Answer the following questions based on Chapter 5: Text Generation from *Natural Language Processing with Transformers*.

**Question 1 (2 points):** Explain how autoregressive (causal) language models like GPT-2 generate text. What is conditional text generation, and how does the chain rule of probability factor into the text generation process? Be specific about how the model predicts each token.

📝 **YOUR ANSWER HERE:**

**Question 2 (2 points):** Why do we use log probabilities instead of regular probabilities when scoring sequences in text generation? Explain the numerical stability problem that arises with regular probabilities and how log probabilities solve it. Include a brief discussion of the mathematical transformation involved.

📝 **YOUR ANSWER HERE:**

**Question 3 (2 points):** Compare and contrast greedy search decoding with beam search decoding. What are the advantages of beam search over greedy search? What problem do both methods share, and how can the `no_repeat_ngram_size` parameter help address it?

📝 **YOUR ANSWER HERE:**

**Question 4 (2 points):** Explain the role of the temperature parameter in sampling-based text generation. How does temperature affect the probability distribution over tokens? What happens when temperature is very low (T << 1) versus very high (T >> 1), and what are the trade-offs in terms of text quality?

📝 **YOUR ANSWER HERE:**

**Question 5 (2 points):** Describe top-k and nucleus (top-p) sampling methods. How do they differ in how they restrict the vocabulary for sampling? According to the textbook, which decoding methods should you use for tasks that require factual correctness (like summarization) versus tasks that benefit from creativity (like story generation)?

📝 **YOUR ANSWER HERE:**

## Part 1 - Decoding Strategies Comparison (10 points)

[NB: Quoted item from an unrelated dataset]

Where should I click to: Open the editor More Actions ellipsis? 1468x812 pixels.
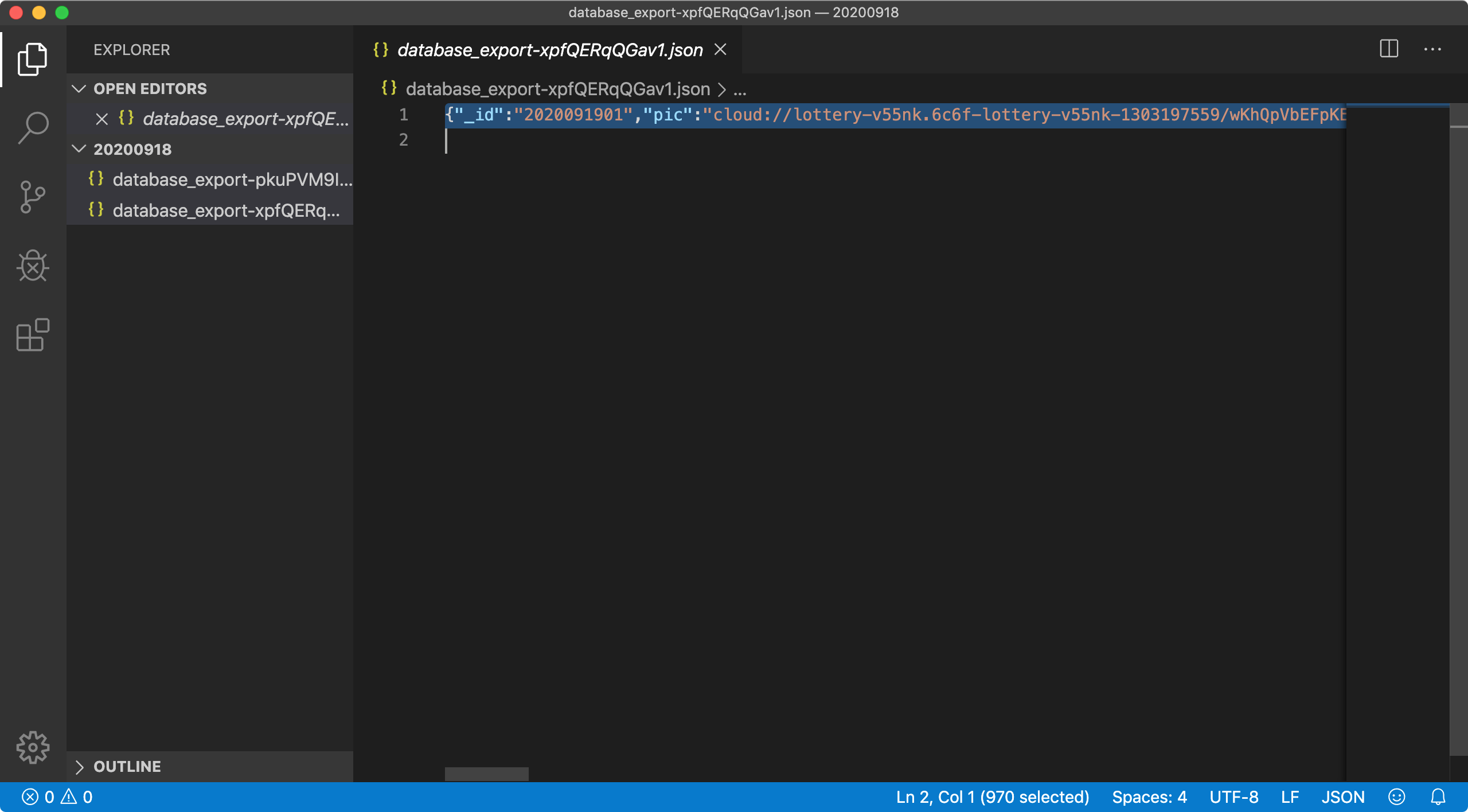click(1432, 49)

In this part, you'll experiment with different decoding strategies to see how they affect generated text quality and diversity.

**Tasks:**
1. Load a text generation model (e.g., GPT-2 or a Llama model like "unsloth/Llama-3.2-3B-Instruct-bnb-4bit")
2. Create an interesting prompt for text generation (e.g., a story opening, a technical explanation, or a dialogue start)
3. Generate text using at least 5 different decoding configurations:
   - Greedy search (do_sample=False)
   - Beam search with num_beams=5
   - Beam search with no_repeat_ngram_size=2
   - Sampling with temperature=0.5
   - Sampling with temperature=1.5
   - Top-k sampling (top_k=50)
   - Nucleus sampling (top_p=0.9)
   
4. For each generated text:
   - Display the full generated text
   - Calculate and display the sequence log probability
   - Comment on the coherence, diversity, and quality
   
5. Write a summary (3-4 paragraphs) comparing the different decoding strategies. Which produced the most coherent text? Which was most creative? Which would you choose for different use cases?

In [None]:
# YOUR CODE HERE
# Load model and tokenizer

In [None]:
# YOUR CODE HERE
# Define functions for log probability calculation (similar to textbook examples)

In [None]:
# YOUR CODE HERE
# Experiment with different decoding strategies

📝 **YOUR COMPARISON SUMMARY HERE:**

## Part 2 - Extending the Conversation Class with Decoding Parameters (8 points)

In Lesson 11, Section 5.5, you learned about the `Conversation` class for building chatbots with APIs. In Section 7.5, you learned about decoding parameters (temperature, top_p, max_tokens) that control text generation behavior.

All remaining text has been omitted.